Kelly, I don't know what to say. You have been tested and challenged in so many ways and everytime things are headed in an upswing something else happens. I have only positive thoughts to send to you and John, long distant support and caring, and good wishes and prayers for both both John's health and yours. Stay strong. I know you don't always believe it, but you are one of the strongest women I know. E-mail me directly if there is anything I can do for you, Love and tons of hugs, Donna

jade

Just wanted to pray that your burden and John's gets lighter.
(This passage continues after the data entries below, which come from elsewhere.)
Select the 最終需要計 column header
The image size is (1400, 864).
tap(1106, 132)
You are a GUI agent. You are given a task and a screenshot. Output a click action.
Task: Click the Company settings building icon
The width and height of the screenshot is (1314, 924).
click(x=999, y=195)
I feel a kinship to him because we face alot of the same stuff and it is hard...and to add a teenage boy to the mix...whoa

You are in my prayers!

Laura (vanmama from 2Peas)

Oh, Kelly...what a struggle you've all had with this beautiful boy of yours...I will keep your family in my prayers as you weather this next storm in John's life. You are so right...good kids make bad decisions. We, as the parents, love them so much and just want the best for them. Hugs...

pcsmart

i don't know what i could possibly say to make you feel better. we all struggle with the thought that we failed in some way because we don't have the perfect child, or even one that is close to perfect. we sit with other moms who go on and on moaning about how awful it is that 'susie' dropped down to #4 in the class from #1 because her AP physics grade was a 'B' - her first B ever (it makes me nauseous to listen to them). all the while we are just praying our child passes. the same goes for sports, music, drama, dating, etc. We just want our child to be normal, to be happy and to not screw up too badly. we put our lives on hold while we try to get them through to adulthood and pray they make the right choices when we are not there to look over their shoulder and guide their hand. you have had the added burden of dealing with an enemy who fights you every step of the way. john's disease is an opposing force to your loving mothering. it takes him places you never wanted him to have to go and leads him to make choices which go against all you stand for. you are fighting the disease as much as you are fighting the child. take a deep breath and realize it is a formidable opponent. you may not win a clear victory but you can hope for a standoff until his hormones have calmed enough for him to walk the good path. don't waver, don't give up but realize you may lose a few battles along the way even though you are doing the best anyone could in this situation. be strong for him, be present, let him find you when he needs you. hugs and loads of love....

ynne

Kelly: CHeck your blog frequently and just saw this post. I know this is may overstepping but I have a couple of instant drug test that use spit. I would be happy to send to you for "emergencies". Just email me with your address if you want. Really simple to use.

The comments to this entry are closed.